Le 28/02/2011 01:00, Stephan Knauss a écrit :
> On 27.02.2011 21:14, Jean-Guilhem Cailton wrote:
>>> Maybe I can convince german community member Stephan Knauss to join
>>> the HOT team as he set up great bilingual maps like
>>> http://thaimap.osm-tools.org or http://iran.osm-tools.org
>
> Would it help to have bilingual rendering? I think porting a map
> similar the Iran one should be done quite easy. It already has
> bilingual names and font adjustments to improve readability of the map.
>
> Currently the minutely diff update is tailored to the thaimap. With
> some rework I guess it should be possible to enable the minutely diff
> also for Libya. Until then a manual daily update is the thing I can
> offer.
>
> Would this be of any help? Please let me know.
>
> Stephan
>

Of course, this would help. Please go, ahead. The progressive deployment
and generalization of such tools will facilitate proper  handling of
several languages.

It would not solve the problem for all tools, of course. For example,
MapOSMatic of Tripoli apparently uses the name field. So my
recommendation, given the feedback received so far, would still be to
use Latin + Arabic in the name field.


Regarding readability of the map, I'd like to raise the issue of place
definition and rendering (city/town/village...) The global convention is
based on uniform population numbers. (> 100000 / > 10000 / ...). While
these may be well suited for densely populated countries, like United
Kingdom or Germany, coupled with the current renderings, it produces
maps that look "empty" (compared with other providers) in other
countries. Typically in Libya, with its large desert areas (but also in
France, for example).

For roads, for example, the convention can be adapted to the local
context. "An unpaved surface is not considered a road" in GB, for
example, but in other countries this might be the standard surface.

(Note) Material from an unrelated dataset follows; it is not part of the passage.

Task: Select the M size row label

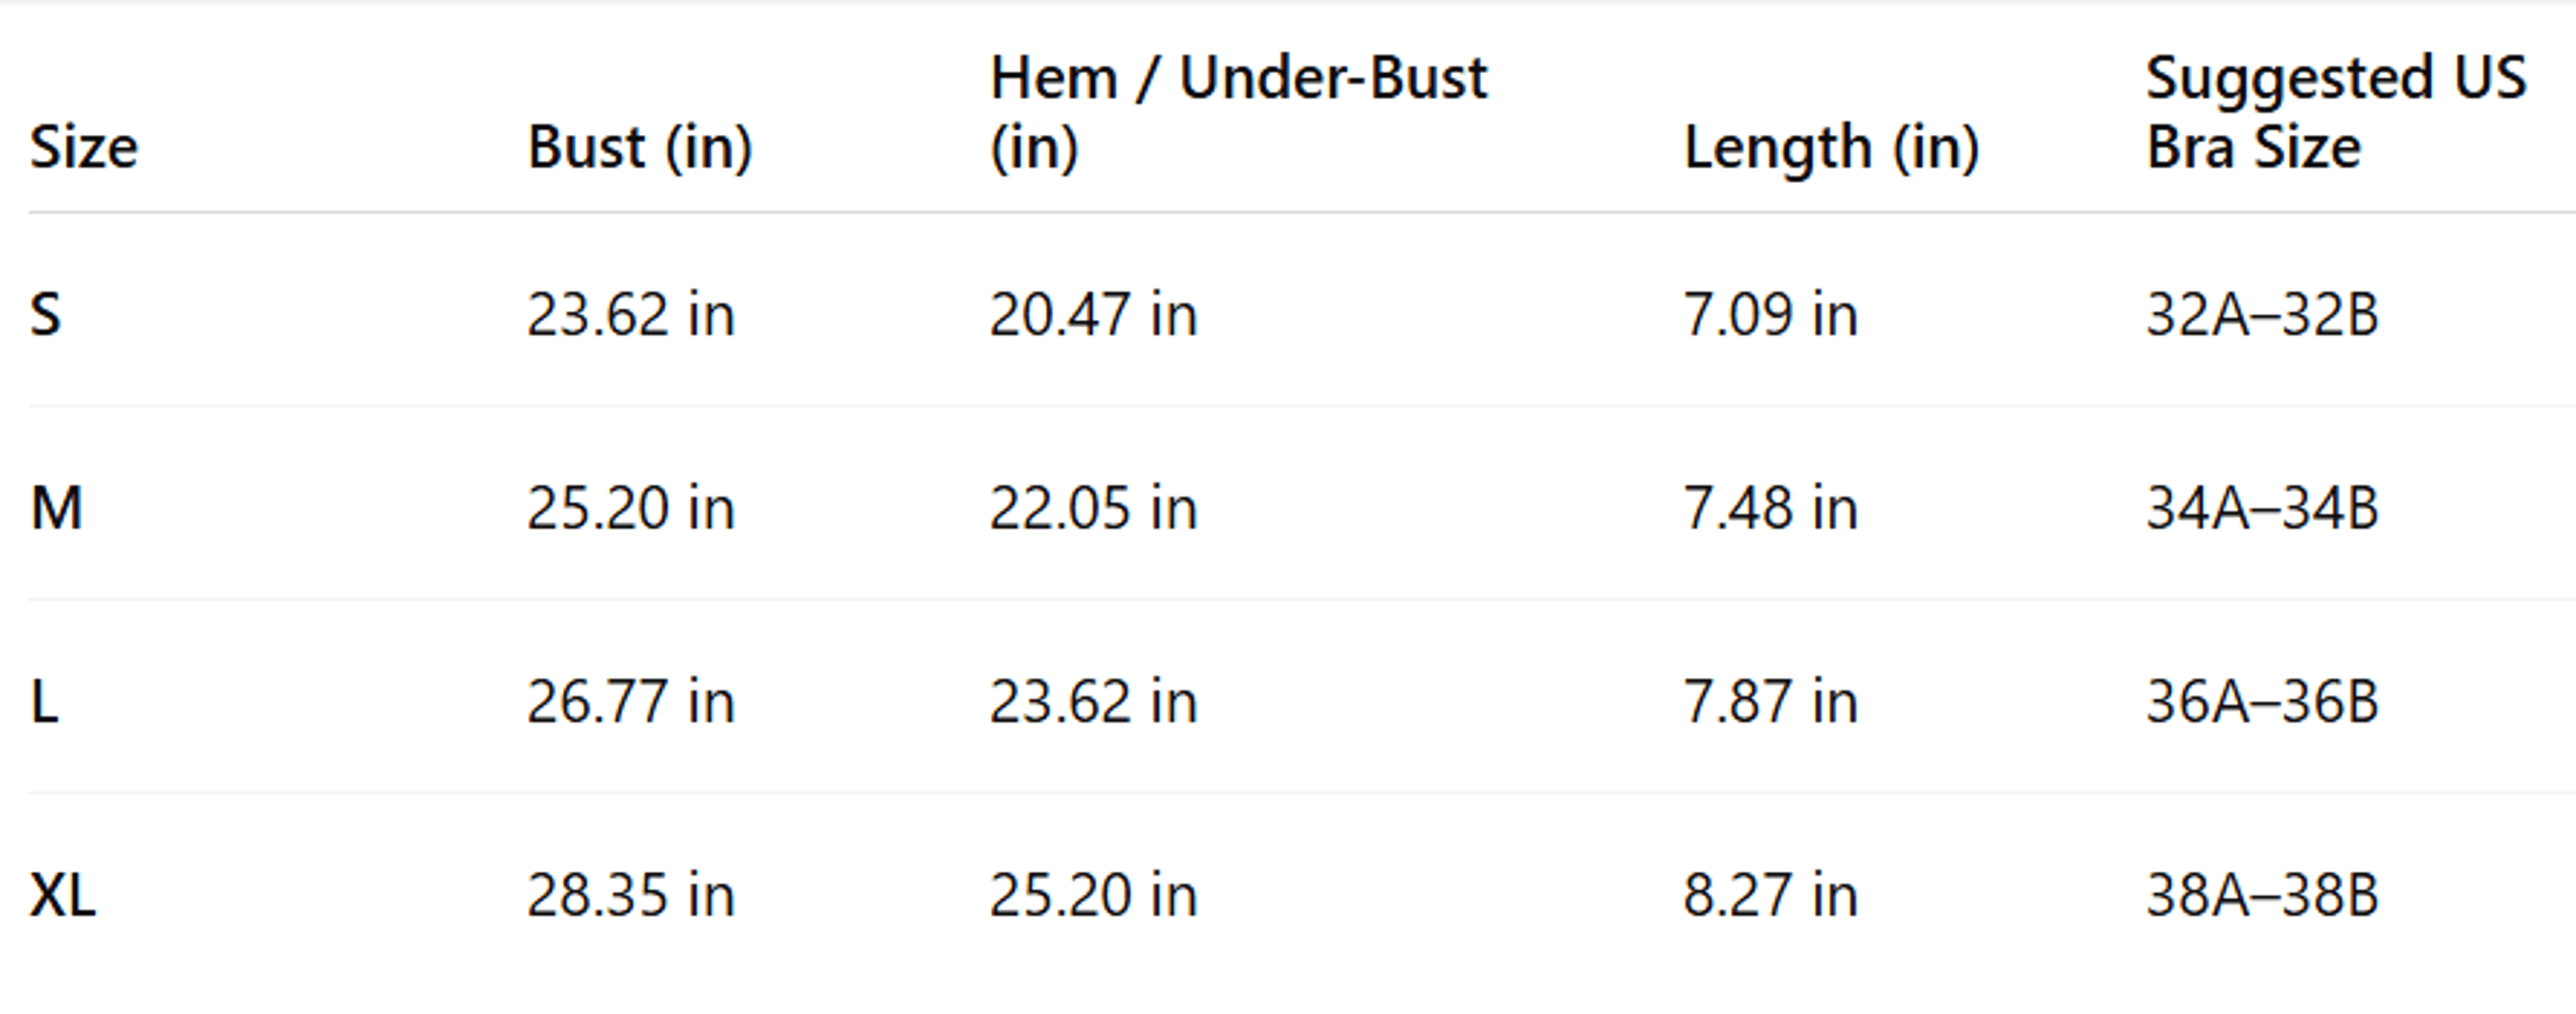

Similarly, it might be appropriate to define local conventions (on a
country by country basis, for example) for the urban fabric.

Maybe your tool, specific to a country, can make it possible to
experiment on the rendering of places.

In the meantime, maybe the global definition could be applied to Libya
with some flexibility. For example, a city of slightly less than 100 000
inhabitants, or a town of slightly less than 10 000 inhabitants, but
isolated in the desert, might be bulged to the upper "OSM standard"
category, (which would then actually better match the semantics). It
would thus be given a chance to appear "on the radar", which might not
be the case otherwise. At least, this is what I confess of doing sometimes.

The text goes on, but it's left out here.